• _AUSGANGSTEXT_
Leben in Fülle!

Leben in Fülle!

Liebe Gemeinde, liebe Gäste,

von einem auf den anderen Tag stehen wir plötzlich vor ganz neuen Herausforderungen. Das Leben, wie wir es kennen, hat sich enorm verändert. Ein einfach „weiter so“ gibt es nicht mehr. Die Herausforderungen sind vielfältig – da muss jeder und jede mit ganz unterschiedlichen Dingen umgehen, fertig werden, neue Wege finden und alte Gewohnheiten loslassen.
Für viele Familien sind Homeoffice und Homeschooling die große Herausforderung. Denn diese sind eben nur sehr bedingt miteinander vereinbar und sorgen bei vielen Familien (vor allem mit kleineren Kindern) nicht selten für Stress – vor allem, wenn man den Ehrgeiz hat, alle Leistungsvorgaben zu 100 % erbringen zu wollen.

Von einem auf den anderen Tag haben Viele von uns aber auch plötzlich viel mehr Zeit. Natürlich gilt das nicht für alle gleichermaßen. Manche Menschen müssen gerade in diese Wochen und Monaten besonders viel und unter schwierigen Bedingungen arbeiten. Für ihren Einsatz kann man nur dankbar sein und den Hut ziehen. Aber auch bei diesen Menschen entfällt viel von dem „Feierabend- oder Wochenendstress“, den wir uns oft zusätzlich zur Arbeit noch aufladen.

Erinnern Sie sich noch, wie Sie von einem zum anderen Termin gehetzt sind?

• _ERFORDERLICHE SCHRITTE_
- 1) Gib bitte den Ausgangstext über das veränderte Leben wörtlich wieder, von "Für viele Familien" bis einschließlich "Arbeit noch aufladen.".
- 2) Setze den Ausgangstext über das veränderte Leben im Anschluss an seinen letzten Satz fort.

• _LISTENAUSZUG_
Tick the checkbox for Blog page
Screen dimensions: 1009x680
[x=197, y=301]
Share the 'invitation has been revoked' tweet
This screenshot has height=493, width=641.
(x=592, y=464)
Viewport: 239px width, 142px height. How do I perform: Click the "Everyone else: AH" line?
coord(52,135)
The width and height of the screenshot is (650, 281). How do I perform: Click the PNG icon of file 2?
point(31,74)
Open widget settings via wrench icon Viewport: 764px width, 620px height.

...

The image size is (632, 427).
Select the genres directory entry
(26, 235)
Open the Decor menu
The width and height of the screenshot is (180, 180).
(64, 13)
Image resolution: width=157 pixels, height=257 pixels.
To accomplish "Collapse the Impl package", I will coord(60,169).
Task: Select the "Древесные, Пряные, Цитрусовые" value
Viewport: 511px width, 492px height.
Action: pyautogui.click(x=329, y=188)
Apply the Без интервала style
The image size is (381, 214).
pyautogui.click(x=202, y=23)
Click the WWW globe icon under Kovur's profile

• _ANTWORTTEIL_
- 1)
Für viele Familien sind Homeoffice und Homeschooling die große Herausforderung. Denn diese sind eben nur sehr bedingt miteinander vereinbar und sorgen bei vielen Familien (vor allem mit kleineren Kindern) nicht selten für Stress – vor allem, wenn man den Ehrgeiz hat, alle Leistungsvorgaben zu 100 % erbringen zu wollen.

Von einem auf den anderen Tag haben Viele von uns aber auch plötzlich viel mehr Zeit. Natürlich gilt das nicht für alle gleichermaßen. Manche Menschen müssen gerade in diese Wochen und Monaten besonders viel und unter schwierigen Bedingungen arbeiten. Für ihren Einsatz kann man nur dankbar sein und den Hut ziehen. Aber auch bei diesen Menschen entfällt viel von dem „Feierabend- oder Wochenendstress“, den wir uns oft zusätzlich zur Arbeit noch aufladen.

- 2)
Von der Arbeit schnell nach Hause, umziehen und dann das eine Kind zum Training fahren, während das andere Kind schon darauf wartet aus dem Musikunterricht abgeholt zu werden? Dabei möglichst noch einkaufen und noch mal schnell auf die Bank oder ein paar Blumen holen für die Freundin, die am nächsten Tag Geburtstag hat.
Oder wie Sie sich am Wochenende zwischen mehreren „Freizeit“- Terminen entscheiden mussten und versucht haben, allen Anforderungen gerecht zu werden. Für den Fußballverein Kuchen backen oder beim Aufbau des Sommerfestes anzupacken, der ehrenamtlichen Tätigkeit nachzukommen, in der Kirchengemeinde mitzuhelfen, das Schulfest der Kinder zu besuchen, beim Konzert eines Freundes dabei zu sein und natürlich auch noch die Grillparty der besten Freundin zu besuchen, weil sie sonst enttäuscht oder gar beleidigt wäre – ach ja, der Salat hierfür musste natürlich zwischendrin auch noch vorbereitet werden.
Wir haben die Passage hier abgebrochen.